▶ _Sayfa metni_:
* * * *
31 Ağustos 2018

şimdi değil'


Alışmıyorum. Alışmak da istemiyorum. Alışırsam gardım düşecek.
Aldığım her nefese saplanan ağrıyı unutmak istemiyorum.
Sözcüklerin sancısı var. Birikip birikip, yeryüzünde kapladığım bir buçuk metrekarelik alanı sürekli tokatlayan öfkeyle kucaklaşmak istemiyorum.
Olduramadıklarımızın sonucunda, oluyormuş gibi yaptıklarımızı bir nişane gibi taşımak istemiyorum.
Birçok şeye inanmak, inanmış gibi yapmak.
Görmezden gelebilme gücümü kendi görünmezliğim için kullanmak istemiyorum.
Yılgınlık, yenilgi, tahammül, bekleyiş.
Ne kadar antreman yapsam da yeterince bağışıklık kazanamıyorum.
Kazanırsam kurtulursun.
Seni kurtarmak istemiyorum.
Unutmak mümkün olsun istemiyorum.
Yaşadığımız ve biriktirdiğimiz her şeyin toplamından, bir "yazık" hayat çıkarıp da onu yaşıyorsak acımıza değsin. 
İçimizin sızlayan yarasını zaman kurutsun istemiyorum.
* * * *
▶ _Sağlanan malzeme_:
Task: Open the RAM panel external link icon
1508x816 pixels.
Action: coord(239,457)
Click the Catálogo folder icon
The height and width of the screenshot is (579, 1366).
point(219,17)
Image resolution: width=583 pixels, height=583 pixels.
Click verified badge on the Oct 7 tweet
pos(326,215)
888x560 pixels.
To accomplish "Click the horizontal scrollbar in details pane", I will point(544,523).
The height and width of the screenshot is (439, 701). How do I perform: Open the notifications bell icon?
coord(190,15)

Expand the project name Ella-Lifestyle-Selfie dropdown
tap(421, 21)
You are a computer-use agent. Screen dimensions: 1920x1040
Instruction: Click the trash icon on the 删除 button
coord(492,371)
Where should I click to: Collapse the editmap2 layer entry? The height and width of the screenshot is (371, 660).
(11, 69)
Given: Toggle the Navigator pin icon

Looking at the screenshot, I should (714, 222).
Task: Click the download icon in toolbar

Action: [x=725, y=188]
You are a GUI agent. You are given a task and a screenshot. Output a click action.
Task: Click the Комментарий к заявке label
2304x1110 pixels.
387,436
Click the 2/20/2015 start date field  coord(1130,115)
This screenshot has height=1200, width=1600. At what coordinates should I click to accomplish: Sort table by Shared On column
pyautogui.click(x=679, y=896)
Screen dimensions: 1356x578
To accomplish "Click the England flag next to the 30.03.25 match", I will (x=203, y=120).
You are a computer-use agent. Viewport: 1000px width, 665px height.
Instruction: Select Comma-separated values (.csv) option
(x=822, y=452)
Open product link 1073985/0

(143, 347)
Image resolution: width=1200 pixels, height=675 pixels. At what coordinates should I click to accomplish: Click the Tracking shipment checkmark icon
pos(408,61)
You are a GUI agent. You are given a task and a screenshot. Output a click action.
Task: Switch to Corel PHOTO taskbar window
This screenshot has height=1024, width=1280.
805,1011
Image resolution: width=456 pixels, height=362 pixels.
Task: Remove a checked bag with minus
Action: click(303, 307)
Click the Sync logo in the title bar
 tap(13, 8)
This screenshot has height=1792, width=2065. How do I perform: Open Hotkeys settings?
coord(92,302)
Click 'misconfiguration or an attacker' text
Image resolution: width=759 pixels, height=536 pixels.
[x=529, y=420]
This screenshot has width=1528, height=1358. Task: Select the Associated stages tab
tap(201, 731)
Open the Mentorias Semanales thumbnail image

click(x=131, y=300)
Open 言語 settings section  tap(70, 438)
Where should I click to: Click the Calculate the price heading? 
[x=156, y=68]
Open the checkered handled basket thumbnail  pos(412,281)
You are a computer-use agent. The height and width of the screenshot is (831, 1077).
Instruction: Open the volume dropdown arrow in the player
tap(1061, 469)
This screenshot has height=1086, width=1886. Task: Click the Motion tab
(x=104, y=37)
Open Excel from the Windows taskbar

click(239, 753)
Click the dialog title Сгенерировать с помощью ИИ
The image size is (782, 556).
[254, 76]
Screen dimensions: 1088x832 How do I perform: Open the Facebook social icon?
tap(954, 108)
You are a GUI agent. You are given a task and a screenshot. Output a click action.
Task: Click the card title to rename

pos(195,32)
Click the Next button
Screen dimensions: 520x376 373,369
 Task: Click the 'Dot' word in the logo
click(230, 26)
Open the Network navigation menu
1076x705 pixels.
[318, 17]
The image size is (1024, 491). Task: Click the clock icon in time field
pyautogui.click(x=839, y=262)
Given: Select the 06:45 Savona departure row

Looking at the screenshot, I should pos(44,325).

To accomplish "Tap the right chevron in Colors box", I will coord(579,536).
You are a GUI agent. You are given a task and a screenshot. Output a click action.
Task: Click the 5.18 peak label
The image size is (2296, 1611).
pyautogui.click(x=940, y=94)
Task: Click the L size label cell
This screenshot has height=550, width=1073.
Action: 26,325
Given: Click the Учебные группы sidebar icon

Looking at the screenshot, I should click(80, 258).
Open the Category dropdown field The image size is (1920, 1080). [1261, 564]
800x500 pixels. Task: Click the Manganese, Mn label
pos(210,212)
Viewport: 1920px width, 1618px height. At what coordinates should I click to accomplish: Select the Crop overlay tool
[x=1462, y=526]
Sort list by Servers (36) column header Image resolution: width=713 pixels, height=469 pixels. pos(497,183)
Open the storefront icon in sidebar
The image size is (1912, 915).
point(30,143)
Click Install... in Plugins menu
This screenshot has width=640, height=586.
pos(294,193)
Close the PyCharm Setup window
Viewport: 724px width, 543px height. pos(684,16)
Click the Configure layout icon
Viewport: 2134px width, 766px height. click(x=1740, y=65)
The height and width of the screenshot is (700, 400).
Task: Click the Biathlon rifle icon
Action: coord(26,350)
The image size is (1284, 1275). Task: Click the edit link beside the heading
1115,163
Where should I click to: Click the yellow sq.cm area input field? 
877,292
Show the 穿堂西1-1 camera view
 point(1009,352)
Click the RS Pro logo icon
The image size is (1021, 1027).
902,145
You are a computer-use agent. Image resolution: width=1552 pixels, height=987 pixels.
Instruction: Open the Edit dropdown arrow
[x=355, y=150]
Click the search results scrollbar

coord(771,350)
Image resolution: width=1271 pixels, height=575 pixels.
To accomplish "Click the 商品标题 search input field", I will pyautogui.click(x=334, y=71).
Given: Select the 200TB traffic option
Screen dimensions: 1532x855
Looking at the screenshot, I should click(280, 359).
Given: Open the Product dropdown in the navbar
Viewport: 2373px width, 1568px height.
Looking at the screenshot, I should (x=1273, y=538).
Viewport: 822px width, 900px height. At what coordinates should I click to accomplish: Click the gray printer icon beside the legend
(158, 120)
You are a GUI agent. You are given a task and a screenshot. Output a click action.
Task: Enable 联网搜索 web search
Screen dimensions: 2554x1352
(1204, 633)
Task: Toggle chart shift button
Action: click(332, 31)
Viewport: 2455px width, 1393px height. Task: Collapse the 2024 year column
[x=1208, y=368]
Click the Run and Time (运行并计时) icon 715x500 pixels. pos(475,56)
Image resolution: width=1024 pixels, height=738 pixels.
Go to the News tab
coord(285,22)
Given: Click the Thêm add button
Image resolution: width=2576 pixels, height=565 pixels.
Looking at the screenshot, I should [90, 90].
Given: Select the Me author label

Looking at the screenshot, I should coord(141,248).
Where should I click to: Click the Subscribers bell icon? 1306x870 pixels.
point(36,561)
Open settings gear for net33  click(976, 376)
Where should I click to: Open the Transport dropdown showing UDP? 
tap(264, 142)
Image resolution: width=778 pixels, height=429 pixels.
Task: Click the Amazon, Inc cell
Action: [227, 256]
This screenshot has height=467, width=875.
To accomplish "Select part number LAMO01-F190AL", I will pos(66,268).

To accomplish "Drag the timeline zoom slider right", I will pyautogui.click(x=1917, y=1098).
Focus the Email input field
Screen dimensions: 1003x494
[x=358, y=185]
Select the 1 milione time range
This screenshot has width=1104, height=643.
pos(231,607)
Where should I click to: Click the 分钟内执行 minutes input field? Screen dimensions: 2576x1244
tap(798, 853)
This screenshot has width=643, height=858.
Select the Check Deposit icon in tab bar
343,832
* * * *
▶ _Alıştırmanın amacı_:
Aşağıdaki soruları sayfa metnine dayanarak yanıtlayın.
(a) Anlatıcı alışırsa ne olacağını söylüyor?
(b) Anlatıcının yeryüzünde kapladığı alan kaç metrekare olarak belirtiliyor?
(c) Metnin son cümlesine göre anlatıcı zamanın neyi kurutmasını istemiyor?

▶ _Yanıt aşağıda_:
(a) Gardı düşecek.
(b) Bir buçuk metrekare.
(c) İçimizin sızlayan yarasını.